14. Il résulte de ce qui précède que M. B est fondé, pour ce motif, à demander l’annulation de l’arrêté du 3 février 2021 par lequel C de la commune de Toulouse lui a retiré son autorisation d’emplacement situé sur le marché des Allées Jules Guesde de la commune de Toulouse, et de la décision du 1er juin 2021 portant refus de son recours gracieux. En revanche, les autres moyens de la requête ne sont pas de nature à entrainer l’annulation de ces décisions.
Sur les frais liés au litige :
15. M. B a obtenu le bénéfice de l’aide juridictionnelle.
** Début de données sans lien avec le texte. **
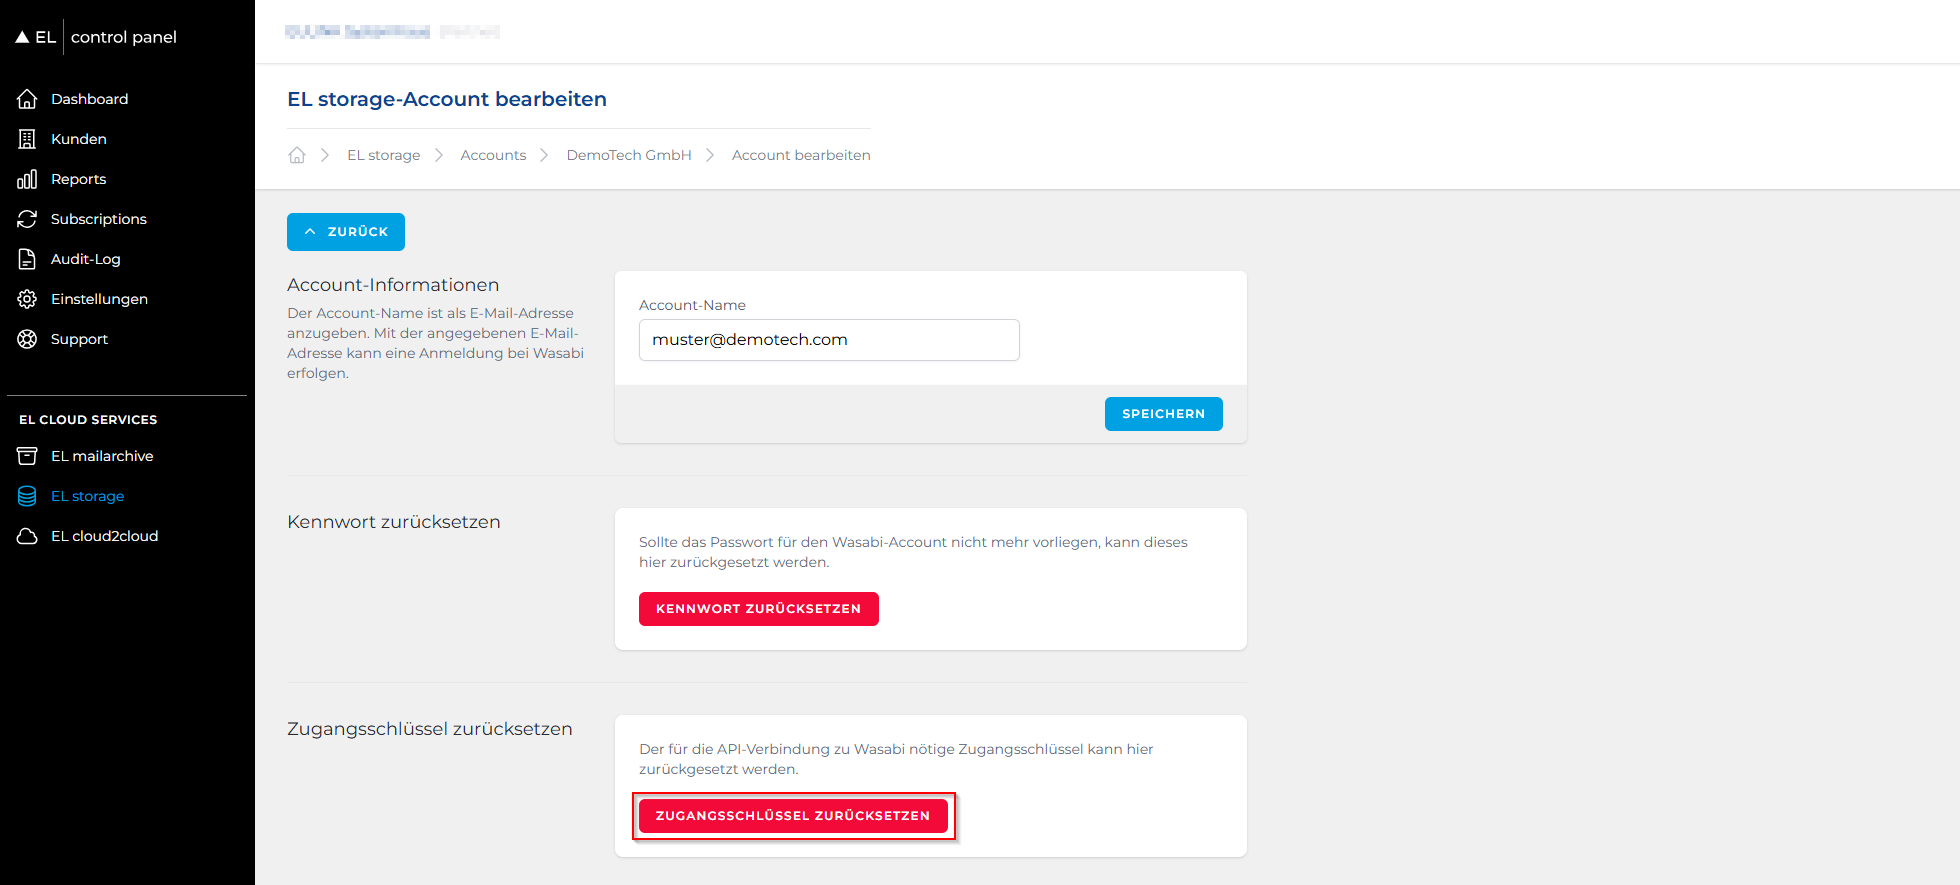Open Audit-Log via its document icon
The image size is (1960, 885).
[27, 259]
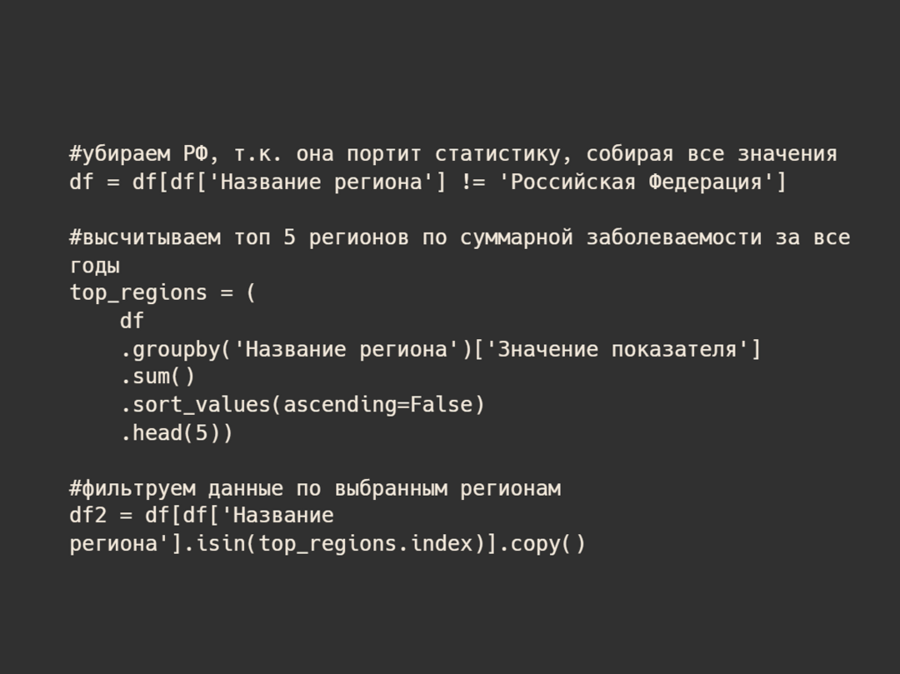Click the .sum() method call

(158, 377)
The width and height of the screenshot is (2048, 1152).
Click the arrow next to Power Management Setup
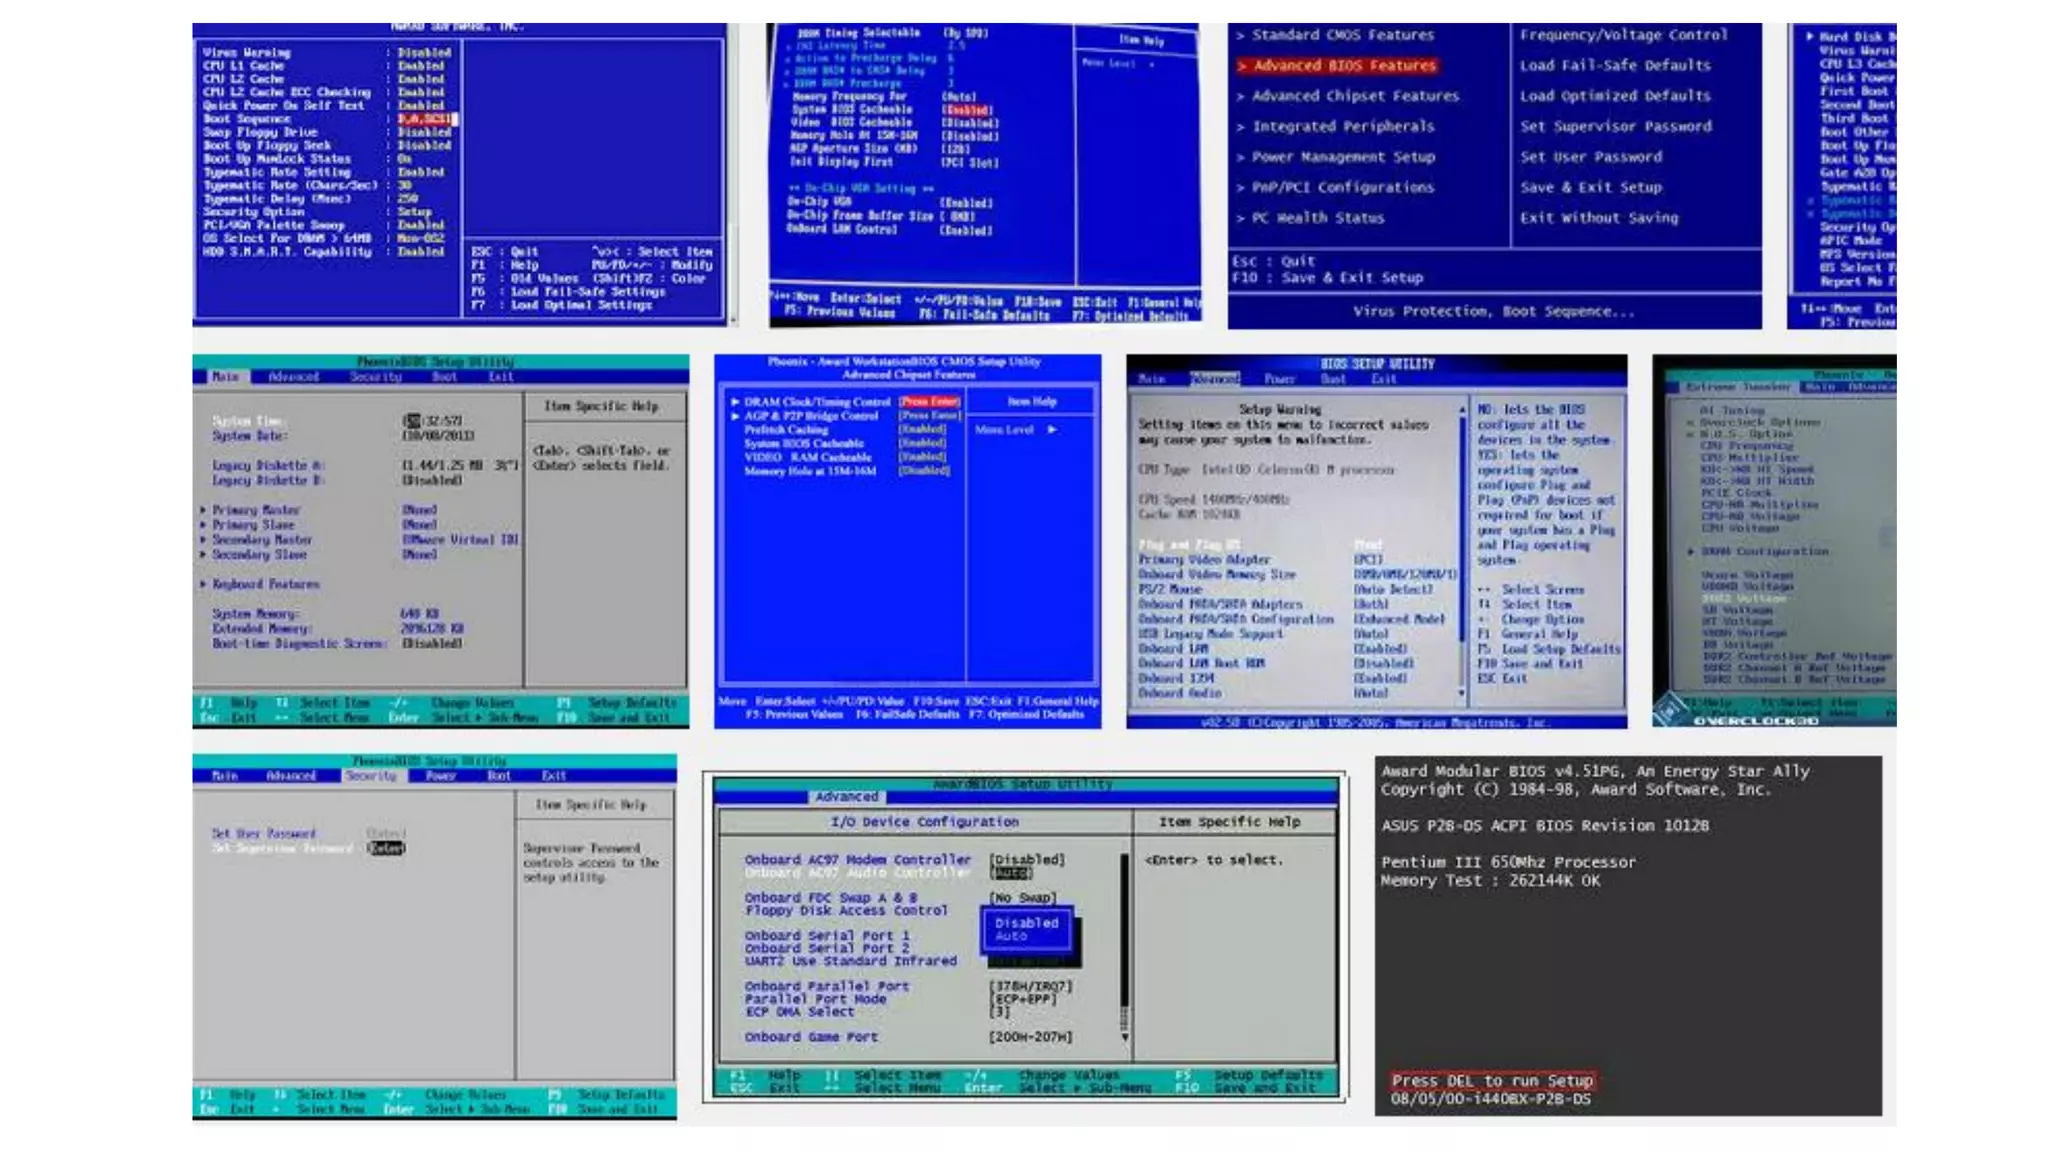point(1240,157)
Par suite, son avocat peut se prévaloir des dispositions de l’article 37 de la loi du 10 juillet 1991. Il y a lieu, dans les circonstances de l’espèce, de mettre à la charge de la commune de Toulouse la somme de 1 500 euros à verser à Me Sabatté, sous réserve que ce dernier renonce à percevoir la somme correspondant à la part contributive de l’État.
16. Les dispositions de l’article L. 761-1 du code de justice administrative font obstacle à ce que M. B, qui n’est pas la partie perdante, soit condamné à verser à la commune de Toulouse la somme de 1 500 euros qu’elle demande au titre des frais liés au litige.
D E C I D E:
Article 1er : L’arrêté du 3 février 2021 par lequelCe de la commune de Toulouse a retiré l’autorisation d’emplacement situé sur le marché des Allées Jules Guesde de la commune à M. B et la décision du 1er juin 2021 portant rejet de son recours gracieux, sont annulés.
Article 2 : La commune de Toulouse versera à Me Sabatté la somme de 1 500 euros sur le fondement des dispositions combinées de l’article L. 761-1 du code de justice administrative et de l’article 37 alinéa 2 de la loi du 10 juillet 1991 relative à l’aide juridique, sous réserve que Me Sabatté renonce à percevoir la somme correspondant à la part contributive de l’Etat.
Article 3 : Les conclusions de la commune de Toulouse présentées sur le fondement des dispositions de l’article L. 761-1 du code de justice administrative sont rejetées.
Article 4 : Le présent jugement sera notifié à M. A B, à Me Sabatté et au maire de la commune de Toulouse.
Délibéré après l’audience du 25 février 2025, à laquelle siégeaient :
Mme Carotenuto, présidente,
Mme Soddu, première conseillère,
Mme Mérard, première conseillère.
Rendu public par mise à disposition au greffe le 11 mars 2025.
La rapporteure,
N. SODDU
La présidente,
S. CAROTENUTO La greffière,
S. BALTIMORE
La République mande et ordonne au ministre de l’économie, des finances et de la souveraineté industrielle et numérique en ce qui le concerne et à tous commissaires de justice à ce requis en ce qui concerne les voies de droit commun, contre les parties privées, de pourvoir à l’exécution de la présente décision.